There’s no downside for consumers, sucks if you are making art for an oversaturated market.
But that’s why artists should get a UBI
When I am supreme overlord, artists will get free food and housing. But like, it’s gonna suck really bad because tortured artists make the best art.
We can just waterboard them
: warms up netti pot:
I am immune to your punishment.
That will be the only access to drinking water
No not UBI, but universal necessities to live. ie food water electricity housing healthcare and for all people not just artists.
UBI is a bandaid solution where money is taken from the government and given to corporations when governments should supply those necessities itself.
Money can be exchanged for needs.
It works fine to distribute resources.
Uni has nothing to do with corporations though?
It’s everyone getting enough money to live comfortably
I think it’s more efficient if people get a few hundred dollar boost every week to spend when and wherever they please, rather then stand in line and receive whatever obtuse handout the government has decided they deserve.

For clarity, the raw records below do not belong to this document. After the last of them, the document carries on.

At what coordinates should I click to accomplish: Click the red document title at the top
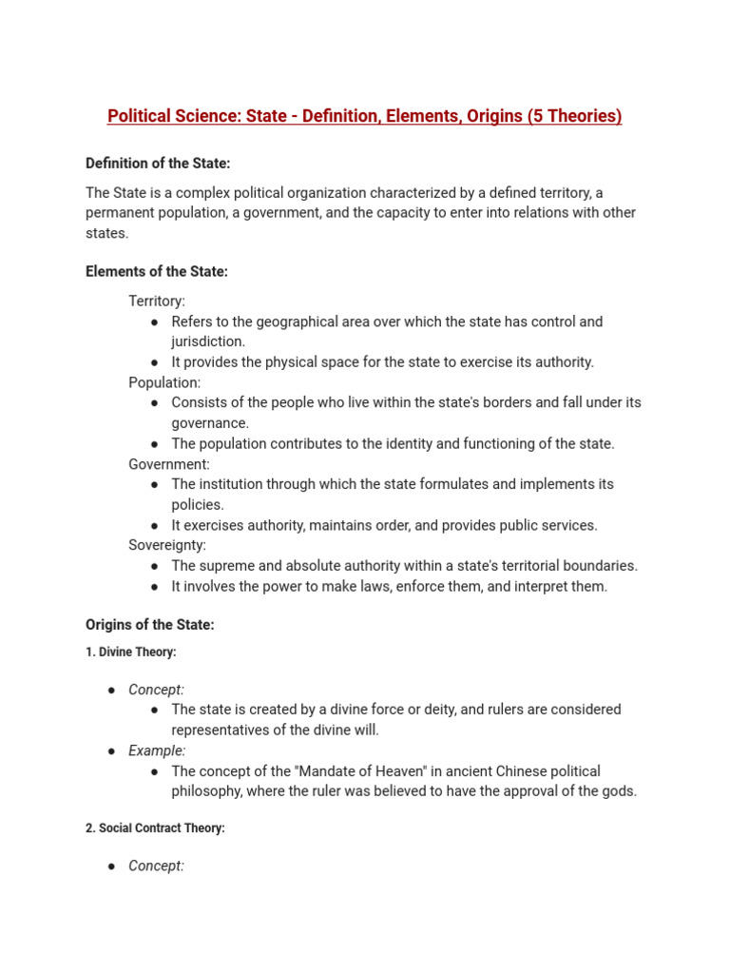click(x=364, y=116)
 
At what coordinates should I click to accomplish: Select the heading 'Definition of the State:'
click(x=158, y=164)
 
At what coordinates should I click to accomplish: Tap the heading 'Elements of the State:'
click(x=157, y=272)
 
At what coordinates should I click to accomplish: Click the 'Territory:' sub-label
click(x=157, y=302)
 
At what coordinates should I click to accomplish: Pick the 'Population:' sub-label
click(x=164, y=382)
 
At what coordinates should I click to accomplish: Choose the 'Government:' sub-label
click(x=169, y=464)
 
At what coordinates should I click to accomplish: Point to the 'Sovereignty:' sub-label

I don’t know if it’s true or not, but I’ve heard a rough proxy for modest success “above breakeven” in the indie sphere is 1,000+ reviews.
The chart doesn’t break out the 1,000+ review count band, but it looks like under 5% of the 19,000 games released in 2025 on Steam were even able to go above 500 review count.
The 1,000+ review count band as a measure of success does make sense in a back of the napkin kind of way.
Assuming 5% of buyers leave a review, that would be 20,000 in sales. At a net unit revenue of $10 (after Steam’s cut and the payment processor), that would be $200 K net revenue.
Assuming 5% of buyers leave a review, that would be 20,000 in sales. At a net unit revenue of $10 (after Steam’s cut and the payment processor), that would be $200 K net revenue.
A unit revenue of $10 means your product is going for ~15 base price. I don’t know about you, but I rarely buy stuff above $10 anymore. So like the other guy said, you’re looking at like half of that based on people buying during sales.
An unfortunate ‘secret’ for most indie titles is that the vast majority of their sales are on discount, usually during launch or one of the big week long sales. Not a lot of people buy indie games at full sticker price unless its a pretty high quality title.
So your $200K net revenue would be at absolute max, but is realistically ~50-80% of that.
That’s fair. A blended net revenue per unit figure of $10 might actually be high.
Other people have mentioned removing asset flips and AI slop. I’m wondering what this dataset looks like if you remove all of the shitty NSFW games that get shoveled out en masse.
Our first game barely got past 10 reviews in a 2 years, despite real original assets etc. It just didn’t click with people. While ‘filtering out the slop’ will improve the numbers, I’m sure there are many games in a similar boat as ours.
As someone that regularly goes through new releases, I really wish there was a way to filter out all of the slop so that I even see games like yours. I’m sure I miss games I’d enjoy all the time due to the deluge of garbage, it’s a shame.
One of those things people waste energy getting concerned about. Better than highly stringent curation that has no chance in being representative of all different taste/demographics. It’s a more level playing field. Happened to music and books. Then video/movies. Video games followed quickly after. Better than the days of payments for every patch you push through Xbox live/PSN. Better than needing to get 35mm prints and access to theaters
Haven’t you heard. Indie games have to launch on steam or they fail miserably.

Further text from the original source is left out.